Jerry Sanders, then the Mayor of the City of San Diego, announced in November 2010 that he would pursue an amendment to the City Charter to reduce pension benefits for City employees. Elimination of the defined benefit plan for new hires and its replacement with a defined contribution plan was the key feature of his proposal. Previously in his role as the City’s chief negotiator, the Mayor had negotiated to achieve pension reforms with the City’s unions, some in connection with proposed ballot initiatives he had developed.
On this occasion, the Mayor chose to pursue a citizens’ initiative measure rather than invoke the City Council’s authority to place his plan on the ballot because he doubted the Council’s willingness to agree with him and because he sought to avoid concessions to the unions. The Mayor gathered support of taxpayer groups, enlisted City Council members in his efforts, and held press conferences to describe his goals. After achieving a compromise between the language of his proposed ballot measure and that of a City Council member’s competing reform plan, the Mayor announced to the public that the proposal would be pushed forward as a citizens’ initiative. The measure prevailed at the June 2012 election.
A group of unions challenged the ballot measure through filing an unfair labor practice complaint with California’s Public Employment Relations Board. The heart of the complaint was that the Mayor’s actions amounted to a unilateral change in a mandatory subject of bargaining, and thus violated the City’s obligation to collectively bargain, or as it is called in California, to “meet and confer.”

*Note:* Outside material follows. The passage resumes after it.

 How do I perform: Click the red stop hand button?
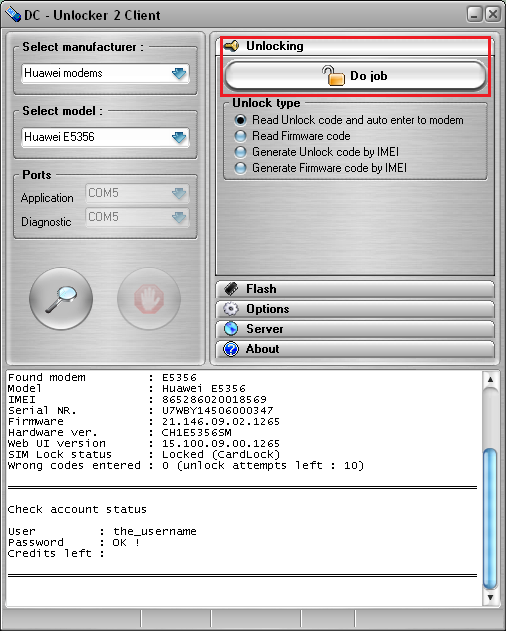pos(149,299)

The City argued that any public official, including the mayor of a city, acting as a private citizen, is lawfully entitled to draft an initiative measure and seek private citizens to carry it forward. The City contended that since a charter amendment to change the City’s retirement system could only be prompted by the City Council or the citizens, the Mayor was lawfully entitled to pursue the citizens’ initiative strategy, when, as was the case in San Diego, the Mayor considered the City Council disinterested in such a charter amendment.
An administrative law judge (ALJ) for the Board upheld the unions’ complaint. The ALJ started with the basic elements of a “unilateral change violation”: (1) The employer breached or altered the parties’ written agreement or its own established past practice; (2) such action was taken without giving the employee organization notice or an opportunity to bargain over the change; (3) the change was not merely an isolated breach of the contract, but amounts to a change in policy; and (4) the change in policy concerns a mandatory subject of bargaining.
The ALJ noted that “PERB has held that a unilateral change occurs when the employer demonstrates a clear intent to change a policy affecting terms and conditions of employment with no subsequent wavering of that intent, and the employer has taken concrete steps to effectuate the change even if its action falls short of actual implementation. The record establishes that the Mayor announced his intention to seek implementation of a new policy regarding pensions. He did so at the November 2010 press conference, his State of the City speech, and again at the April 2011 press conference. The Mayor emphasized that his latest proposal was a critical objective of his administration and the focus of his remaining years in office.
“The City does not dispute that the Mayor’s proposal contained matters within the scope of representation and that the City rejected the unions’ demands to meet and confer over that proposal prior to the reforms being enacted through the passage of the ballot measure. The critical question is whether the Mayor’s announced commitment to pursue a citizens’ initiative triggered a duty to meet and confer on the part of the City.
“The City’s claim that the Mayor lacks authority to make a policy decision in terms of a ballot measure (only the City Council has that right), and any attempt to do so would amount to an unlawful delegation of legislative power, is misdirected. The policy decision is to change negotiable subjects, not whether to seek placement of a policy to that effect on the ballot. By the same reasoning invoked by the Mayor, a majority of the City Council’s members could propose an initiative measure as private citizens for the express purpose of circumventing the duty to meet and confer. The City, as the public agency, has a duty to refrain from unilateral action undertaken by the Mayor, not simply because he is a City official with policymaking discretion, but because he is a statutory agent for purposes of meeting and conferring.
“The Mayor exercised his discretion in a manner he believed would permanently fix the problem with pensions. The City is responsible for the Mayor’s pursuit of the citizens’ initiative because a principal is responsible for its agent’s conduct, so long as that conduct is within the general scope of the agent’s authority, even though the principal may not have authorized the specific acts in question or ratified them. The City Council was well aware of the Mayor’s policy decision and his efforts to implement it. By want of ordinary care, the City Council allowed the Mayor to believe he could pursue his citizens’ initiative and that no conflict existed between his roles as elected official and private citizen.”
By way of remedy, the ALJ ordered the City to “rescind the provisions of Proposition B adopted by the City and return to the status quo that existed at the time the City refused to meet and confer, including restoration of the pension system as it existed prior to the adoption of Proposition B and make affected bargaining unit employees whole for lost pension benefits, plus interest at the rate of seven percent per annum.”
City of San Diego, Case No. ULP-LA-CE-758 (Cal. PERB ALJ 2013).